ストレンジ博士は、まだ五十台だが頭は白く、度のきつい眼鏡をかけている。ライト王国の武器開発の責任者で、ステラが父親とも慕う人物なのである。
「博士、お願いがあるの。次元移動装置を戦闘スーツにつけられないかしら。あと一つ、防御能力の高いスーツを作ってほしいんだけど……」
「相変わらず、お前は人使いが荒いな。向こうで何かあったのか?」
ステラは、地球での出来事を掻い摘んで話し、ユウキを戦士にしたい旨を伝えた。
「なるほど。それで、そのユウキと半年も一緒に暮らして何もなかったのか?」
「……彼は、私を愛してくれていますが、私にはこの国を護る使命があります。愛などと言っている時ではありませんから……」
ステラはそう言って目を伏せた。
「なんだ、気になっておるのか? ……まあ、良かろう、ステラの恩人なら儂も力を貸そうじゃないか」
「博士、無理を言ってすみません」
ストレンジは、ステラが時折見せる物憂げな表情が気になりながらも、王宮へ帰る彼女を見送った。
このサファイヤ星には、南、北、中央と三つの大陸がある。中央の大陸がステラの国でライト王国。南の大陸は、核戦争の傷跡が未だに残る不毛の大陸で人は住んでいない。北には、宿敵、ネーロ帝国があった。
ライト王国は、この、ネーロ帝国の侵略を受けて、十年越しの戦争が、まだ続いていたのである。
この世界では、悲惨な核戦争の反省から、大量破壊兵器を封印し、戦闘スーツやアンドロイド等による肉弾戦が、戦争の主力兵器になっていた。

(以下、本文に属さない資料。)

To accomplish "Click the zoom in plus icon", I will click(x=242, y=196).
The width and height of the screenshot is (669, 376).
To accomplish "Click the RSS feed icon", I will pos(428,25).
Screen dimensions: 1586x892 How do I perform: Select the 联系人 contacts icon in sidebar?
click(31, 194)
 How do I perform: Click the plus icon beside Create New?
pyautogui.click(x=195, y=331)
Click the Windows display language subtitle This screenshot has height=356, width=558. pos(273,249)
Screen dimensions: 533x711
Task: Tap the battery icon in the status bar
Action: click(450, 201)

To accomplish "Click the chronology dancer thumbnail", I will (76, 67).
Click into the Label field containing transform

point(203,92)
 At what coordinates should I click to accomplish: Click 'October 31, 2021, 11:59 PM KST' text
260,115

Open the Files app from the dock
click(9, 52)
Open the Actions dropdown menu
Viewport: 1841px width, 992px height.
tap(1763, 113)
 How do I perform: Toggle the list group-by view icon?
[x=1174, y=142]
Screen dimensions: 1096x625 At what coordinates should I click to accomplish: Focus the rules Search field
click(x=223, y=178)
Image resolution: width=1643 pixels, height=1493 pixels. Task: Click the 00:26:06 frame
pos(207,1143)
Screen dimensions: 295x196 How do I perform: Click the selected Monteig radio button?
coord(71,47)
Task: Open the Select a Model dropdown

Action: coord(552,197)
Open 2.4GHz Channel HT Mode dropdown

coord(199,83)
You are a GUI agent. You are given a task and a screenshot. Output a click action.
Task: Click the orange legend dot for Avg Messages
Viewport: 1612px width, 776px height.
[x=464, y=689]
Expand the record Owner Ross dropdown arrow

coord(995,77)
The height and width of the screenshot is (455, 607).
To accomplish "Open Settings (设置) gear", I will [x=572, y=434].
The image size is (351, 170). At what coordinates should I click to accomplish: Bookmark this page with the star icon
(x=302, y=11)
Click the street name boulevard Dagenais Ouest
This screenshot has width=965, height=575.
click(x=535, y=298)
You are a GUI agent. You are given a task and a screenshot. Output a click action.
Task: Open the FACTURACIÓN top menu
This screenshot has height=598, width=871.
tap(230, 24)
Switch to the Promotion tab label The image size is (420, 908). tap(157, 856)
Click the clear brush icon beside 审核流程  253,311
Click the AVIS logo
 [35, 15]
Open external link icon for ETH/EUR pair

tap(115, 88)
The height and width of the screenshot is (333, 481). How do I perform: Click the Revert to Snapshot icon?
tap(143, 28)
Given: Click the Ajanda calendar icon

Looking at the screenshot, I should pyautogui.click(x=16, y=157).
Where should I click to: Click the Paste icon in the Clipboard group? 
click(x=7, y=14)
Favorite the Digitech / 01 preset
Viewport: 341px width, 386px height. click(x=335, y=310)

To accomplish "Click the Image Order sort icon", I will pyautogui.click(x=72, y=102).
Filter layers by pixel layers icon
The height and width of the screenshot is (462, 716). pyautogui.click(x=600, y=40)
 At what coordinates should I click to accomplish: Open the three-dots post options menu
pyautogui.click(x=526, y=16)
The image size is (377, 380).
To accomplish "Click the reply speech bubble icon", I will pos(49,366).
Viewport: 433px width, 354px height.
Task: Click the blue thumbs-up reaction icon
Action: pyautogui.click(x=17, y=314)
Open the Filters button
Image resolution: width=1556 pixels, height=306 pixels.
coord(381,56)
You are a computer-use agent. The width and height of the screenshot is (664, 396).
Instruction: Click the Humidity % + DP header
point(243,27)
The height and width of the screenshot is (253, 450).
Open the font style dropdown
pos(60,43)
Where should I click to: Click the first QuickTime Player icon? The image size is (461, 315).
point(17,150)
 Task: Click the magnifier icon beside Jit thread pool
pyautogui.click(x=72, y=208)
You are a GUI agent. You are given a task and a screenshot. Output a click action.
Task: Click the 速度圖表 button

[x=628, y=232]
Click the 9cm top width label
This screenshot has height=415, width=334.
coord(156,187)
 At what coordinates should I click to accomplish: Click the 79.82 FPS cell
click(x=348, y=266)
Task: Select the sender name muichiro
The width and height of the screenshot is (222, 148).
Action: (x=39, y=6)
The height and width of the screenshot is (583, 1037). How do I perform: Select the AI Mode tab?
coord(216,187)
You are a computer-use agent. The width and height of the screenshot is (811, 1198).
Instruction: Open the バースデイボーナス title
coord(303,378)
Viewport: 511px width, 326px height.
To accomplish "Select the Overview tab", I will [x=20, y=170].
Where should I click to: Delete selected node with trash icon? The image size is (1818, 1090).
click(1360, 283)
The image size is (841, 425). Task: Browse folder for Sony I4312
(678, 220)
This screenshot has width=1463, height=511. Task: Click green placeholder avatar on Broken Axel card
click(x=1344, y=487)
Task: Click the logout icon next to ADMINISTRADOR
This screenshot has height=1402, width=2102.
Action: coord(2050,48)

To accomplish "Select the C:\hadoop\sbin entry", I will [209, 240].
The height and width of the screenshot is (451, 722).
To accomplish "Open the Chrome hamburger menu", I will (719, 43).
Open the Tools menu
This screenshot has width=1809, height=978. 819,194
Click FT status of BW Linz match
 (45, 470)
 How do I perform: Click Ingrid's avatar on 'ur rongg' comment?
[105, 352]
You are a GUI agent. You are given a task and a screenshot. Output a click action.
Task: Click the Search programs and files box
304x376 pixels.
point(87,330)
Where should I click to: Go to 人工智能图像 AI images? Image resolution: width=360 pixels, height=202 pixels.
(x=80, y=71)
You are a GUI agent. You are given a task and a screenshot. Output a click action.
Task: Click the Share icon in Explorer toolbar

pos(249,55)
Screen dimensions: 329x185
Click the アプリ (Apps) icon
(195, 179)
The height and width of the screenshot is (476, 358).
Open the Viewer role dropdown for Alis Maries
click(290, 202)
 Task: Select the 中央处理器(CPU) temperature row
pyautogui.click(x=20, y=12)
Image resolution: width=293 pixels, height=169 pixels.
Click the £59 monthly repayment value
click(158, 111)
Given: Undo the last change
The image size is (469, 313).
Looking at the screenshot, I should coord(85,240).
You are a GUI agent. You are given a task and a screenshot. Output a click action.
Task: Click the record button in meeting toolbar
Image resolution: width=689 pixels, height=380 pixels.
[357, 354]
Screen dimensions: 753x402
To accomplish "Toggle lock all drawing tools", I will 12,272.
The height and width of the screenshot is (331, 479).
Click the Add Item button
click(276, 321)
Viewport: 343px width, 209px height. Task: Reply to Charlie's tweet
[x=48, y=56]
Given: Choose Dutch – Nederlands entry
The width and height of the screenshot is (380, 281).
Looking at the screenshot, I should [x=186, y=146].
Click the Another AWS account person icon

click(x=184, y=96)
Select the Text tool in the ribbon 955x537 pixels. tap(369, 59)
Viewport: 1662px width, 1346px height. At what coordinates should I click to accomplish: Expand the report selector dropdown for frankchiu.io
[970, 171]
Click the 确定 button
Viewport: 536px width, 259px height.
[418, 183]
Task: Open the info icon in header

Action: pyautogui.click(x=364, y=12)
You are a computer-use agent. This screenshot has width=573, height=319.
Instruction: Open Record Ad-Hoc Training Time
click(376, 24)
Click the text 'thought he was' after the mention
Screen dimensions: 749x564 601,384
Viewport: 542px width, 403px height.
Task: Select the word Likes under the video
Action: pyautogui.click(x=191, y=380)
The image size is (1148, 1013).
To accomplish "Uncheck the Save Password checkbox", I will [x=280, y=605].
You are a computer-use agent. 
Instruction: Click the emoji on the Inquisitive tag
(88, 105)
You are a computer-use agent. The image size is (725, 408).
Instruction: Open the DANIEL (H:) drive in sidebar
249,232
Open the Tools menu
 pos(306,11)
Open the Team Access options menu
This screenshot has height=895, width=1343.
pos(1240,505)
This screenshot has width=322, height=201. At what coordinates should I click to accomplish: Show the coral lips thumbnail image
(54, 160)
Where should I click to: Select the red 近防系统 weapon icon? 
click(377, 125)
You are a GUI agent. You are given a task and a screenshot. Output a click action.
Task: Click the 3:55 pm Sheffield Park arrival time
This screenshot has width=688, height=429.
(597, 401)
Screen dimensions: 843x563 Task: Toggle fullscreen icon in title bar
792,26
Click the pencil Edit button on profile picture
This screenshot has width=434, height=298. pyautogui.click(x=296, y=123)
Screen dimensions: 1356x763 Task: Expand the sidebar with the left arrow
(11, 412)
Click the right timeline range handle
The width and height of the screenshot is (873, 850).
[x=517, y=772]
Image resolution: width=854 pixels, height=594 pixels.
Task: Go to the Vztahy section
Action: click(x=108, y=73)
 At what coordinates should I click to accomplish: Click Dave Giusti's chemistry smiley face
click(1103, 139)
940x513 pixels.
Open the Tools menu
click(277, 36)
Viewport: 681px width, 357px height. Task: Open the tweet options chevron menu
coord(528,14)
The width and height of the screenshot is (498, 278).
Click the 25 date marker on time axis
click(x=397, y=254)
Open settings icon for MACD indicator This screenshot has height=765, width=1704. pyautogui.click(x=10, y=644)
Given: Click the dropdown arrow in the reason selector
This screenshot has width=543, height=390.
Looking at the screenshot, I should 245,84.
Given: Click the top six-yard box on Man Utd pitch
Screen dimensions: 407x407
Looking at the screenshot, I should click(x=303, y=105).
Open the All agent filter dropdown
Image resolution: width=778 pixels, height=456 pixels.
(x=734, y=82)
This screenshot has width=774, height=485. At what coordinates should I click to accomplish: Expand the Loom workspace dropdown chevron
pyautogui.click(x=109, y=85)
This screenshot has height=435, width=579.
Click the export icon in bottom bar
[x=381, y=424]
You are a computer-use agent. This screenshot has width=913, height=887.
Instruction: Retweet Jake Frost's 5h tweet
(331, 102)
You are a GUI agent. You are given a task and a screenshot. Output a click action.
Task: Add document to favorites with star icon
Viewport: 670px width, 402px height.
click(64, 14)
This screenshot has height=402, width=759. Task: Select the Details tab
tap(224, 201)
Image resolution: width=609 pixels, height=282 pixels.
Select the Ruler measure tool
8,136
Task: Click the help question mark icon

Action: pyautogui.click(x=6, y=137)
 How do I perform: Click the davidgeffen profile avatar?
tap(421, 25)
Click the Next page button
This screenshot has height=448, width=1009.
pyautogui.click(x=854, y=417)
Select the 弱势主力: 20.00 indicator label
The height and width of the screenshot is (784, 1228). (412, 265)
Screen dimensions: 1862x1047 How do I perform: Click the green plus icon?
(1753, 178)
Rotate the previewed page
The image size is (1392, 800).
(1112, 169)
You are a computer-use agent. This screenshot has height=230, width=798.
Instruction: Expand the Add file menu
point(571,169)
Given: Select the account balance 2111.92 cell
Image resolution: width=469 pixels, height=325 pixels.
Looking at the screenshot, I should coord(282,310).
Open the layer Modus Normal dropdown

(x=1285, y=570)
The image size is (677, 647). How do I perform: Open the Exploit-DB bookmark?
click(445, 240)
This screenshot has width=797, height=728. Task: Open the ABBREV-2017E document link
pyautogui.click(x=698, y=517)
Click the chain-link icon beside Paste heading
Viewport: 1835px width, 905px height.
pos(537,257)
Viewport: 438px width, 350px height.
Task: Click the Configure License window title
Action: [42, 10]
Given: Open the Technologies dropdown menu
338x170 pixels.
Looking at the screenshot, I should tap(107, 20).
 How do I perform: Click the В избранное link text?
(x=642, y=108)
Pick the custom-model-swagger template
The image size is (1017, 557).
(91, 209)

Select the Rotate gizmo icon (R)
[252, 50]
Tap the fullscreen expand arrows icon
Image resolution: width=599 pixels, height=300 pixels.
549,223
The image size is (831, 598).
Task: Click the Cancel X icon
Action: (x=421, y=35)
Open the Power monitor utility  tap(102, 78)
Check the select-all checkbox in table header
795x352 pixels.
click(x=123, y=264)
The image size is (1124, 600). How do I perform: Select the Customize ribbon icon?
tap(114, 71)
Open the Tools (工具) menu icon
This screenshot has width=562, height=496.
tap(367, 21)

この戦闘スーツは、重力制御で自在に空を飛び、シールドの防御装置、エネルギー弾、ビームサーベルなどの兵器を搭載していて、一体だけでも、戦闘機や戦艦以上の働きをする優れものである。
ステラは、帰任してすぐに北の戦線へ飛んだ。大陸北部の海岸線では、ネーロ軍との小競り合いが続いていたからだ。
例の銀色のタイプのアンドロイド百体が、小さな町に出現したという情報を受けると、ステラは、十剣士を含む百名の体制で現場に急行した。
ステラ達が現地に到着すると、既にあちこちで火災や黒い煙が上がっていて、町の上空には、敵のアンドロイドが飛び回っていた。
彼女が、ビームサーベルを翳し、敵のど真ん中に斬り込んでいくと、レグルス率いる十剣士がそれに続いた。
エネルギー弾が飛び交い、ビームサーベルが火花を散らし、敵味方入り乱れての激しい空中戦が始まった。
すると、敵のリーダー格のアンドロイドが、ステラ目掛けて突進し、ビームサーベルで攻撃を仕掛けて来たのだ。
ステラは、いつもの様に敵を迎え打とうと、ビームサーベルを振るったが、何故か、身体が思うように動かないのである。ステラは、重い身体を叱咤するように、必死で応戦したが、相手の勢いに押されっぱなしになっていた。
(いったいどうしたというの、戦闘感覚がおかしい!)
ステラが自分の異変に気付いた、その瞬間、彼女のサーベルは弾かれ、戦闘スーツは切り裂かれた――。